■ **WORK TO COMPLETE**
Find the line containing "Task: Open the puzzle piece plugins icon" in the entries; transcribe it and all remaining lines through the end, exactly as they appear, but not the pictures.

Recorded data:

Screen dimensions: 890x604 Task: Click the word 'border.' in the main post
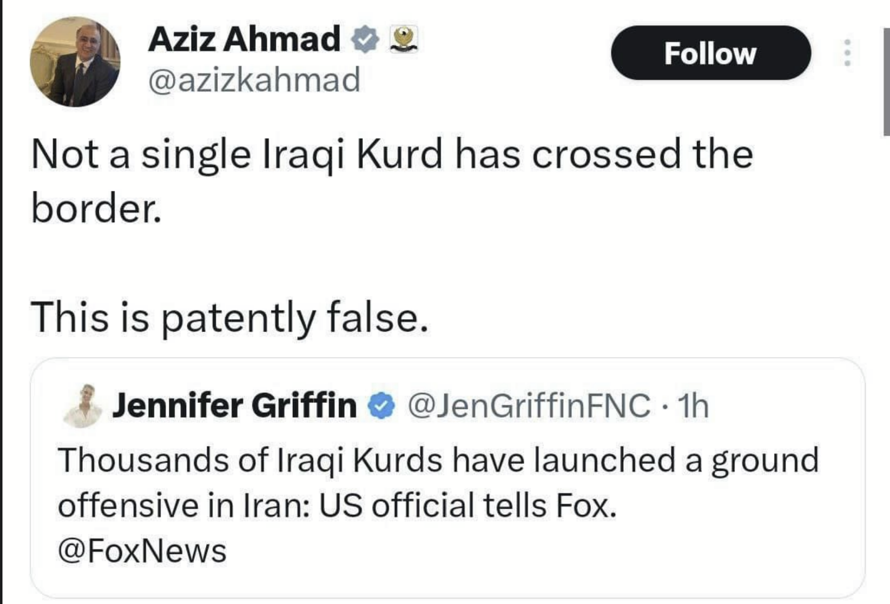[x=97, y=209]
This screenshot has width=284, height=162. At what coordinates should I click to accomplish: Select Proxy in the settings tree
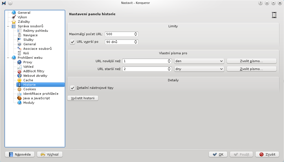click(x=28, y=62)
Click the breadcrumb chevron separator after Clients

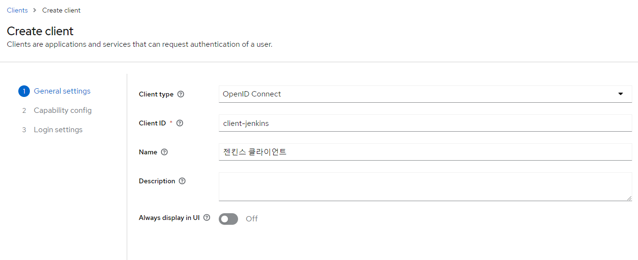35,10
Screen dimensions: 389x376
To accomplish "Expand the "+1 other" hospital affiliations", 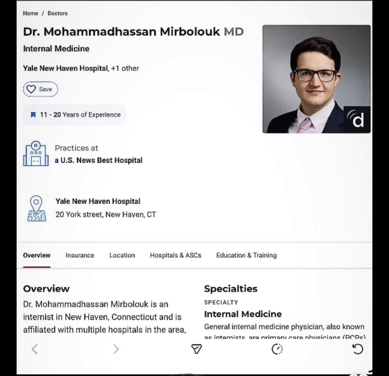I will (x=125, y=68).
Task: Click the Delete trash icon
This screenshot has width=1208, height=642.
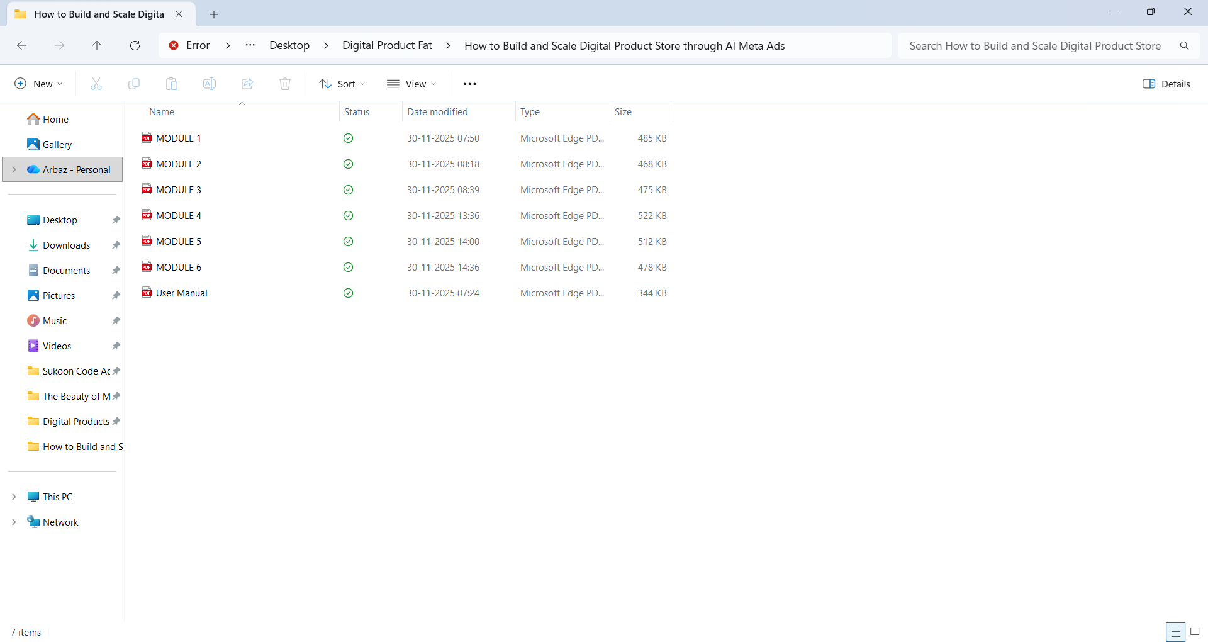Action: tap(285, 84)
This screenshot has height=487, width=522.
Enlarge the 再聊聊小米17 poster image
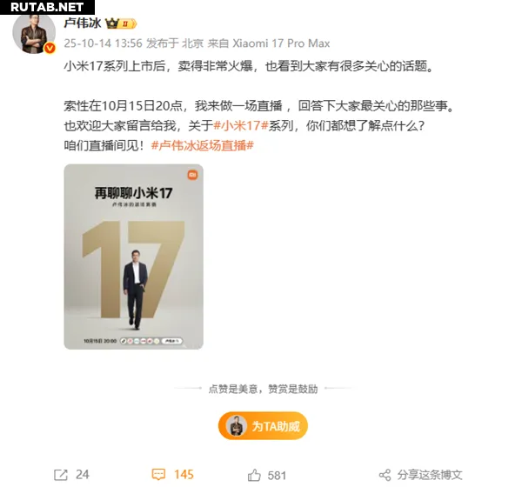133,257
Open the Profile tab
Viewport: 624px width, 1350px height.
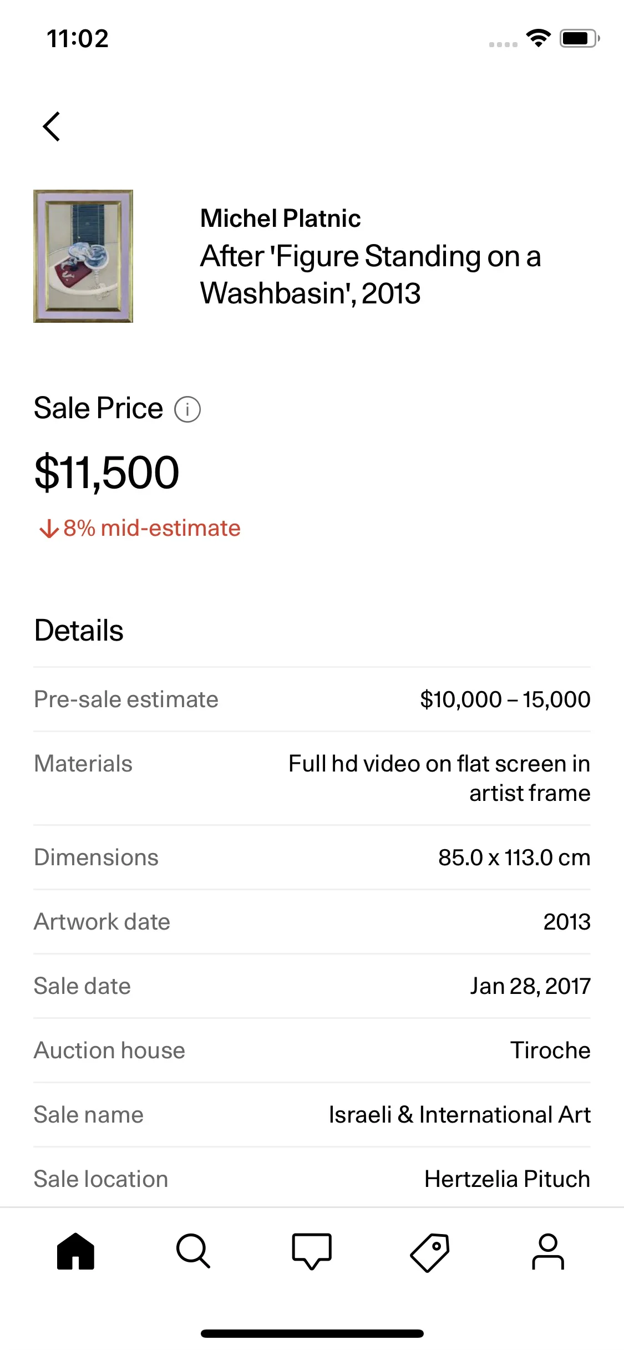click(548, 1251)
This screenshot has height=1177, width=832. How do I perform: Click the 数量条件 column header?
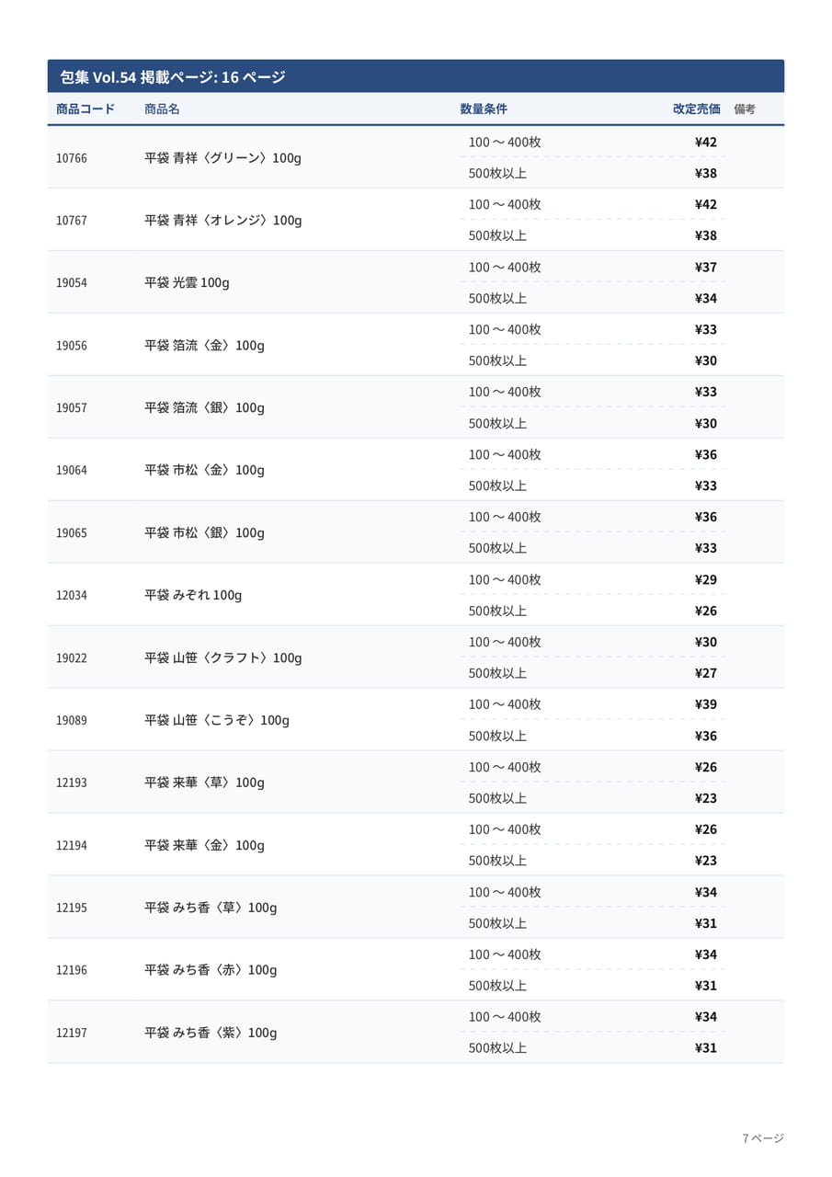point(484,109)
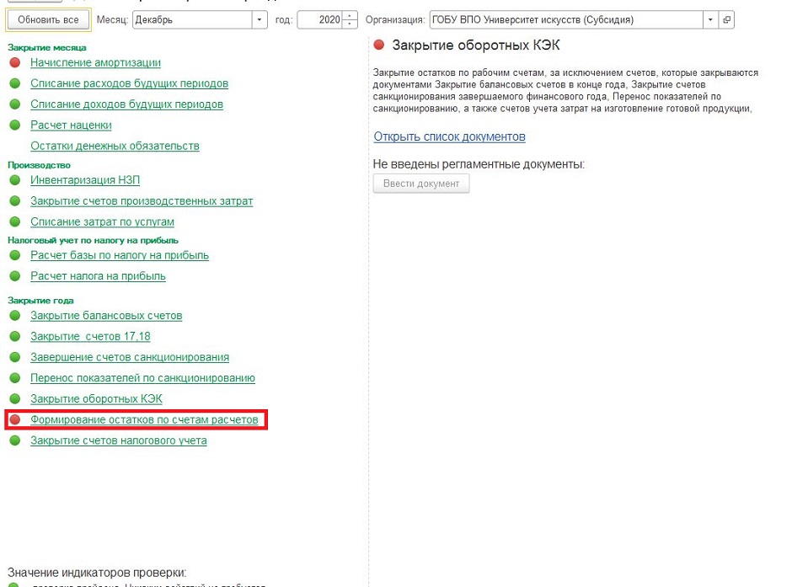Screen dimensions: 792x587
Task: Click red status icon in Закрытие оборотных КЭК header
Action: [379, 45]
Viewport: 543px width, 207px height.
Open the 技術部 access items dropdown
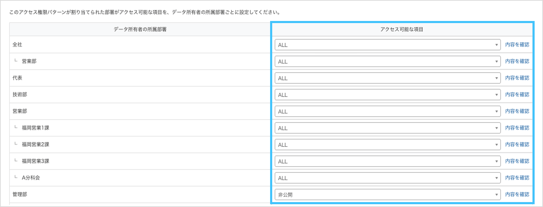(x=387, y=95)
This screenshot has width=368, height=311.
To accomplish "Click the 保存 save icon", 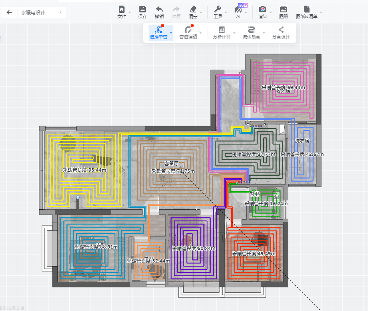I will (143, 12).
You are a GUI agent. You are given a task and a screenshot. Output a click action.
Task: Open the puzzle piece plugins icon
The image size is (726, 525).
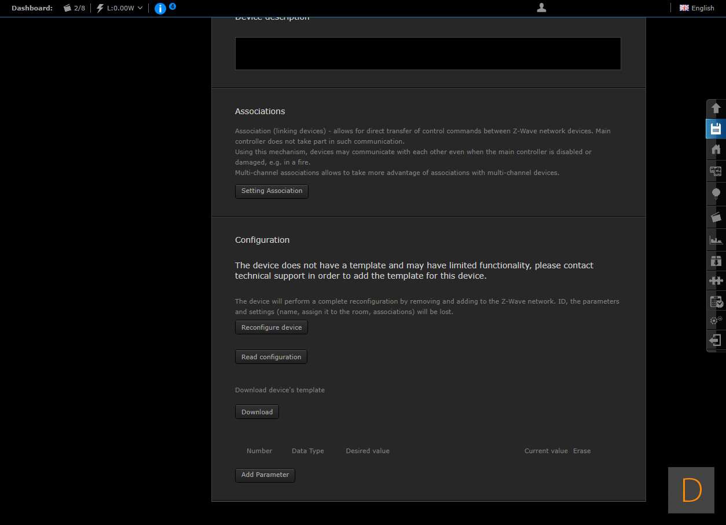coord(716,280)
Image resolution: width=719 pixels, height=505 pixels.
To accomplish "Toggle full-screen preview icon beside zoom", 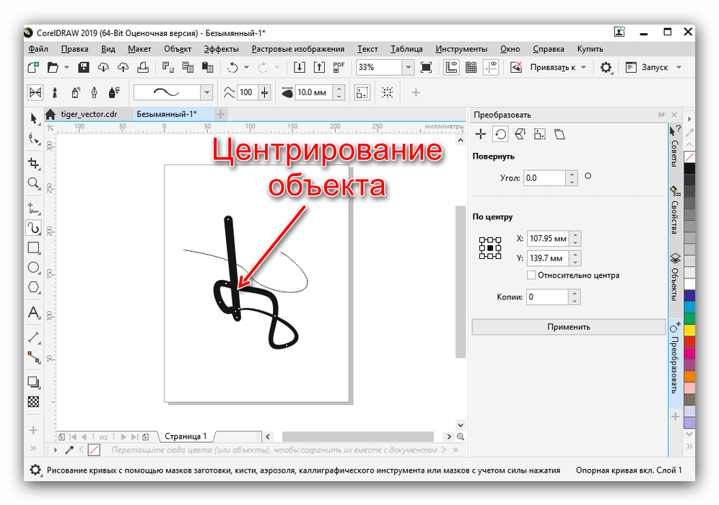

■ **ANSWER TO THE EXERCISE**
Task: Open the puzzle piece plugins icon
The image size is (726, 525).
coord(716,280)
Image resolution: width=719 pixels, height=505 pixels.
To accomplish "Toggle full-screen preview icon beside zoom", 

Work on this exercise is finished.